Figure 5: Inhibition of p300 HAT activity induces a p53/p21CIP1/p16INK4A - independent induction of senescence.

(a,b) TIG3(et) indicated knockdown cells and TIG3(et)/(–) for empty vector synchronized in G0 by serum starvation during 5 days with medium containing 0.5% FBS, then released in 10% FBS medium in presence of 9 μM of curcumin (Curc.) or vehicle (0) as control and analysed 8 days after release. (a) Immunoblot analysis with β-actin as loading control and (b) SA-β-gal activity. (c) Percentage of cells in G2/M phase analysed by FACS in TIG3(et) knockdown cell lines after 3 days of curcumin treatment. (d) Synchronized TIG3(et) cells in G0 by serum starvation during 5 days with medium containing 0.5% FBS, then released in 10% FBS medium in presence of 9 μM of curcumin (Curc.) or vehicle (0) as control and analysed 8 days after release.

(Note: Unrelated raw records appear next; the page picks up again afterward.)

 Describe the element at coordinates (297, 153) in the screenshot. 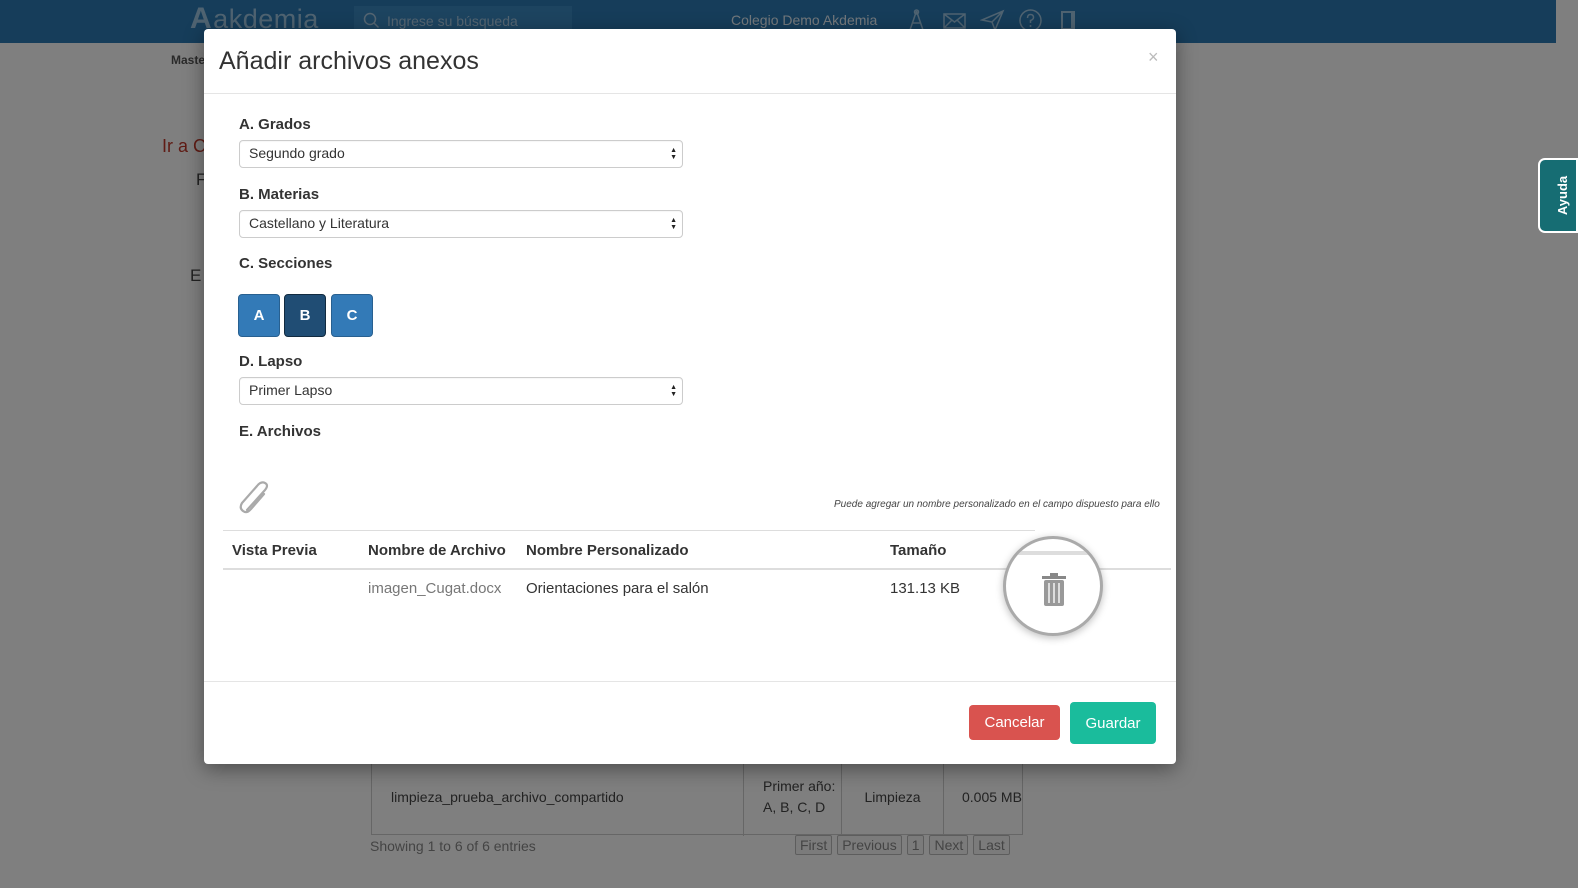

I see `grados-value: Segundo grado` at that location.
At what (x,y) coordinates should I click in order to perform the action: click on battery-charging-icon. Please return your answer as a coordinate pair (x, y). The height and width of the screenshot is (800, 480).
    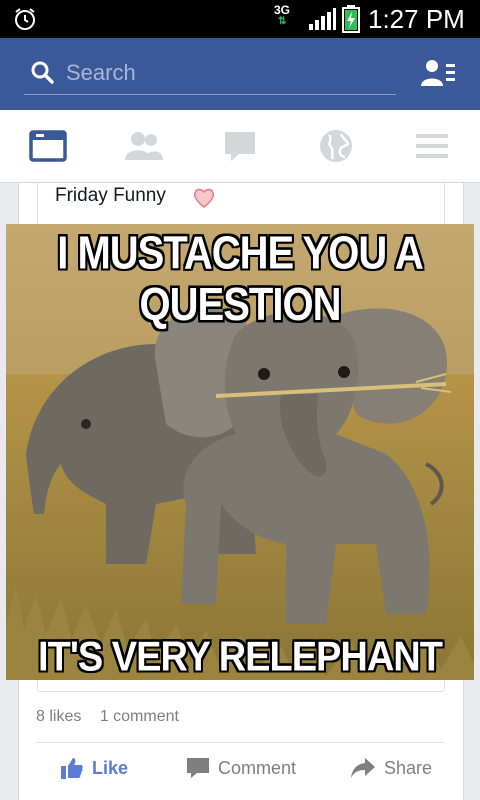
    Looking at the image, I should click on (351, 19).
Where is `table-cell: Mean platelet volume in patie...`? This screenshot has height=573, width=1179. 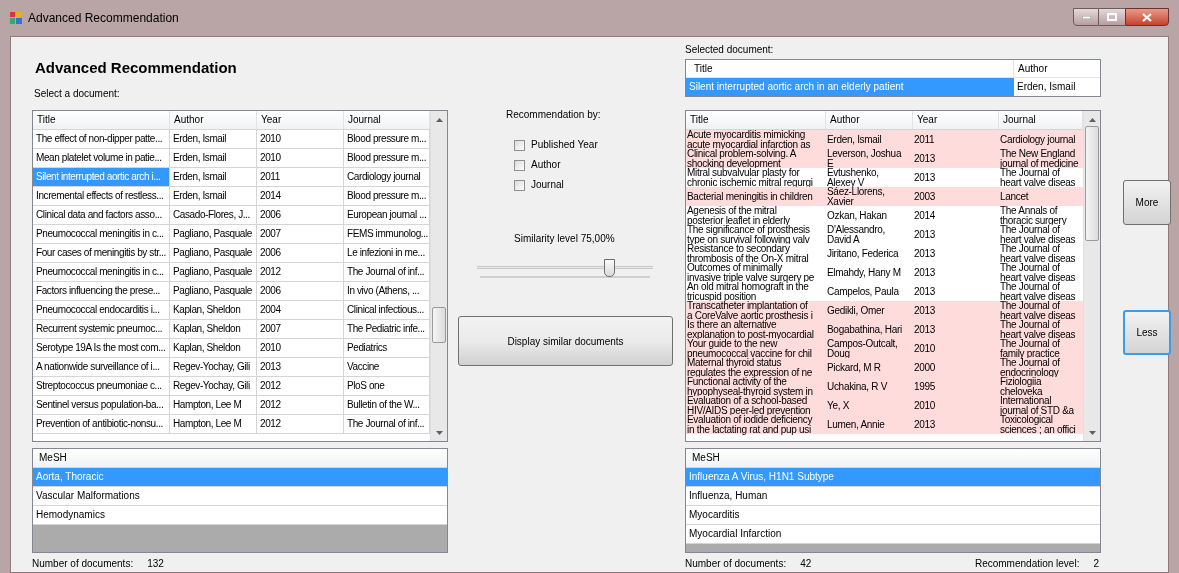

Nuclear (Nucl.) and cytoplasmic (Cyto.) fractions were analysed by western blot using H3 and tubulin as loading control for the nuclear and the cytoplasmic fractions, respectively. (e–g) Synchronized osteosarcoma SAOS-2 cell line in G0 by serum starvation during 5 days with medium containing 0.5% FBS, then released in 10% FBS medium in presence of 9 μM of curcumin or vehicle (0) as control. (e) Immunoblot analysis with β-actin as loading control and curcumin-treated TIG3(et) cells as immunoblot control, and (f) SA-β-gal activity (left panel) and coomassie staining (right panel) analysed 8 days after release. (g) Cell cycle distribution analysed by FACS after 3 days of curcumin treatment. (b,f) Percentage of SA-β-gal positive cells is indicated in insert. (c,g) Shown are the results of two independent experiments performed in duplicate. Error bars show the range. (b,f) Scale bars are equal to 40 μm.